/---
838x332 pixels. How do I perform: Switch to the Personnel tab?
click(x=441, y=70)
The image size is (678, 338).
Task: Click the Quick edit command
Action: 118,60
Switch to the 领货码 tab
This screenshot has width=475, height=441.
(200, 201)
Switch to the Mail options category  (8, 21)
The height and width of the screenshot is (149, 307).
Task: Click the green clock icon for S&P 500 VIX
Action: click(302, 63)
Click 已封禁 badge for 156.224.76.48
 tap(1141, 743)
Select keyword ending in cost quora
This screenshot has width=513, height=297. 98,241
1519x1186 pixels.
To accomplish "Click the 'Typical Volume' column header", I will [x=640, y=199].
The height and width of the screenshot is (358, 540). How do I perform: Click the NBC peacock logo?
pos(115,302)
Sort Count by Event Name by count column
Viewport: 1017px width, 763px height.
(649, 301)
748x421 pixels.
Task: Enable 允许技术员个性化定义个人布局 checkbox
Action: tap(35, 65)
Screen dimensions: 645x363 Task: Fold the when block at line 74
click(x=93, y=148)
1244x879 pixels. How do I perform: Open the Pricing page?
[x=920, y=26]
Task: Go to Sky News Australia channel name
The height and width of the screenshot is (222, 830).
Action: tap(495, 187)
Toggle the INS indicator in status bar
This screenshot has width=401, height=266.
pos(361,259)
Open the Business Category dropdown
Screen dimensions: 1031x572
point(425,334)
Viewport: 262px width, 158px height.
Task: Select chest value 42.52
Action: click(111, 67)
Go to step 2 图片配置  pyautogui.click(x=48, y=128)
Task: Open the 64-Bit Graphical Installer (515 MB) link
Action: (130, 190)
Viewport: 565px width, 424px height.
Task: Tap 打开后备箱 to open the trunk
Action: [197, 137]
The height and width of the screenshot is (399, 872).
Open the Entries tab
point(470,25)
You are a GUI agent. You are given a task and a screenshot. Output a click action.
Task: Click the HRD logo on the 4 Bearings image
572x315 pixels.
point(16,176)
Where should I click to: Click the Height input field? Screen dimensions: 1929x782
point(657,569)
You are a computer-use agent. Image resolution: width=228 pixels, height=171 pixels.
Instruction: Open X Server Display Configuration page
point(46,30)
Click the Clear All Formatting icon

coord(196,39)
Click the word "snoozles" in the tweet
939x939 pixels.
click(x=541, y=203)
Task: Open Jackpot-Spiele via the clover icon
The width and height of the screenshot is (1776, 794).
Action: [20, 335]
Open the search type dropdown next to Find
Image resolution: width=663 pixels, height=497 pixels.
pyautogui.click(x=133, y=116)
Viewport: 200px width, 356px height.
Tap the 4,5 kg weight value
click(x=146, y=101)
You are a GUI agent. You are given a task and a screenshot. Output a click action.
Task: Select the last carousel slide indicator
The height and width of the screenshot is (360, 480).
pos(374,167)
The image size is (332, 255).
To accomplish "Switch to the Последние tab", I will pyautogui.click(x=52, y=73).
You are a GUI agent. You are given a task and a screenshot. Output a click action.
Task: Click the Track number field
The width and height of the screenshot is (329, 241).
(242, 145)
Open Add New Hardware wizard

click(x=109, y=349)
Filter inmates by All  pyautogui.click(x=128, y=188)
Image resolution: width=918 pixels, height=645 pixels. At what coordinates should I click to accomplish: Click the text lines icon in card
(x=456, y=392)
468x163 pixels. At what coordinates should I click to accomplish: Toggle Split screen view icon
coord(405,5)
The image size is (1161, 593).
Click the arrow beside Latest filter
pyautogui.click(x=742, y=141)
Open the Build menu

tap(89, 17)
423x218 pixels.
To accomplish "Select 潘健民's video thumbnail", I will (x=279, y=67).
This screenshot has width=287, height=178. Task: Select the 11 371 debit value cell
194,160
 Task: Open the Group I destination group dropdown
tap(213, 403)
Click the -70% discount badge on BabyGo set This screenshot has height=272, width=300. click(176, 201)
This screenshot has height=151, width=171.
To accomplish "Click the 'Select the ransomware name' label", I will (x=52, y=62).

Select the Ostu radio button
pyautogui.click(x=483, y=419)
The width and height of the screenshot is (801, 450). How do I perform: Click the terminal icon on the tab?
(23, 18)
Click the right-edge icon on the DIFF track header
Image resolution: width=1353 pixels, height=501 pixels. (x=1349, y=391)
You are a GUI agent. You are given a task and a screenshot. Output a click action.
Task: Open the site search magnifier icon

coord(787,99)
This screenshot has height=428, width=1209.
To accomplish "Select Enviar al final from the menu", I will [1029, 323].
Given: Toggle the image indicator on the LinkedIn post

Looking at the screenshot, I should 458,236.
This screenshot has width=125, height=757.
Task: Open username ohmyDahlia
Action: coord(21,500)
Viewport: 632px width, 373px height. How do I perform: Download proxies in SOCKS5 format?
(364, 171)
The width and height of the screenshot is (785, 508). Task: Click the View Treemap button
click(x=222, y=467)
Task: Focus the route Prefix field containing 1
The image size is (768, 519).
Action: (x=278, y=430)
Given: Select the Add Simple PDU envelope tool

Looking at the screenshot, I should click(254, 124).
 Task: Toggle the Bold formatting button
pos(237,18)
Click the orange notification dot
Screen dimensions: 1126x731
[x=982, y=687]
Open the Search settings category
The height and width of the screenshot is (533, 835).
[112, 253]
\---
> [Problem]: Using the listing above, print every entry verbatim.

> [Response to the exercise]:
838x332 pixels. How do I perform: Switch to the Personnel tab?
click(x=441, y=70)
The image size is (678, 338).
Task: Click the Quick edit command
Action: 118,60
Switch to the 领货码 tab
This screenshot has width=475, height=441.
(200, 201)
Switch to the Mail options category  (8, 21)
The height and width of the screenshot is (149, 307).
Task: Click the green clock icon for S&P 500 VIX
Action: click(302, 63)
Click 已封禁 badge for 156.224.76.48
 tap(1141, 743)
Select keyword ending in cost quora
This screenshot has width=513, height=297. 98,241
1519x1186 pixels.
To accomplish "Click the 'Typical Volume' column header", I will [x=640, y=199].
The height and width of the screenshot is (358, 540). How do I perform: Click the NBC peacock logo?
pos(115,302)
Sort Count by Event Name by count column
Viewport: 1017px width, 763px height.
(649, 301)
748x421 pixels.
Task: Enable 允许技术员个性化定义个人布局 checkbox
Action: tap(35, 65)
Screen dimensions: 645x363 Task: Fold the when block at line 74
click(x=93, y=148)
1244x879 pixels. How do I perform: Open the Pricing page?
[x=920, y=26]
Task: Go to Sky News Australia channel name
The height and width of the screenshot is (222, 830).
Action: tap(495, 187)
Toggle the INS indicator in status bar
This screenshot has width=401, height=266.
pos(361,259)
Open the Business Category dropdown
Screen dimensions: 1031x572
point(425,334)
Viewport: 262px width, 158px height.
Task: Select chest value 42.52
Action: click(111, 67)
Go to step 2 图片配置  pyautogui.click(x=48, y=128)
Task: Open the 64-Bit Graphical Installer (515 MB) link
Action: (130, 190)
Viewport: 565px width, 424px height.
Task: Tap 打开后备箱 to open the trunk
Action: [197, 137]
The height and width of the screenshot is (399, 872).
Open the Entries tab
point(470,25)
You are a GUI agent. You are given a task and a screenshot. Output a click action.
Task: Click the HRD logo on the 4 Bearings image
572x315 pixels.
point(16,176)
Where should I click to: Click the Height input field? Screen dimensions: 1929x782
point(657,569)
You are a computer-use agent. Image resolution: width=228 pixels, height=171 pixels.
Instruction: Open X Server Display Configuration page
point(46,30)
Click the Clear All Formatting icon

coord(196,39)
Click the word "snoozles" in the tweet
939x939 pixels.
click(x=541, y=203)
Task: Open Jackpot-Spiele via the clover icon
The width and height of the screenshot is (1776, 794).
Action: [20, 335]
Open the search type dropdown next to Find
Image resolution: width=663 pixels, height=497 pixels.
pyautogui.click(x=133, y=116)
Viewport: 200px width, 356px height.
Tap the 4,5 kg weight value
click(x=146, y=101)
You are a GUI agent. You are given a task and a screenshot. Output a click action.
Task: Select the last carousel slide indicator
The height and width of the screenshot is (360, 480).
pos(374,167)
The image size is (332, 255).
To accomplish "Switch to the Последние tab", I will pyautogui.click(x=52, y=73).
You are a GUI agent. You are given a task and a screenshot. Output a click action.
Task: Click the Track number field
The width and height of the screenshot is (329, 241).
(242, 145)
Open Add New Hardware wizard

click(x=109, y=349)
Filter inmates by All  pyautogui.click(x=128, y=188)
Image resolution: width=918 pixels, height=645 pixels. At what coordinates should I click to accomplish: Click the text lines icon in card
(x=456, y=392)
468x163 pixels. At what coordinates should I click to accomplish: Toggle Split screen view icon
coord(405,5)
The image size is (1161, 593).
Click the arrow beside Latest filter
pyautogui.click(x=742, y=141)
Open the Build menu

tap(89, 17)
423x218 pixels.
To accomplish "Select 潘健民's video thumbnail", I will (x=279, y=67).
This screenshot has width=287, height=178. Task: Select the 11 371 debit value cell
194,160
 Task: Open the Group I destination group dropdown
tap(213, 403)
Click the -70% discount badge on BabyGo set This screenshot has height=272, width=300. click(176, 201)
This screenshot has height=151, width=171.
To accomplish "Click the 'Select the ransomware name' label", I will (x=52, y=62).

Select the Ostu radio button
pyautogui.click(x=483, y=419)
The width and height of the screenshot is (801, 450). How do I perform: Click the terminal icon on the tab?
(23, 18)
Click the right-edge icon on the DIFF track header
Image resolution: width=1353 pixels, height=501 pixels. (x=1349, y=391)
You are a GUI agent. You are given a task and a screenshot. Output a click action.
Task: Open the site search magnifier icon

coord(787,99)
This screenshot has height=428, width=1209.
To accomplish "Select Enviar al final from the menu", I will [1029, 323].
Given: Toggle the image indicator on the LinkedIn post

Looking at the screenshot, I should 458,236.
This screenshot has width=125, height=757.
Task: Open username ohmyDahlia
Action: coord(21,500)
Viewport: 632px width, 373px height. How do I perform: Download proxies in SOCKS5 format?
(364, 171)
The width and height of the screenshot is (785, 508). Task: Click the View Treemap button
click(x=222, y=467)
Task: Focus the route Prefix field containing 1
The image size is (768, 519).
Action: (x=278, y=430)
Given: Select the Add Simple PDU envelope tool

Looking at the screenshot, I should click(254, 124).
 Task: Toggle the Bold formatting button
pos(237,18)
Click the orange notification dot
Screen dimensions: 1126x731
[x=982, y=687]
Open the Search settings category
The height and width of the screenshot is (533, 835).
[112, 253]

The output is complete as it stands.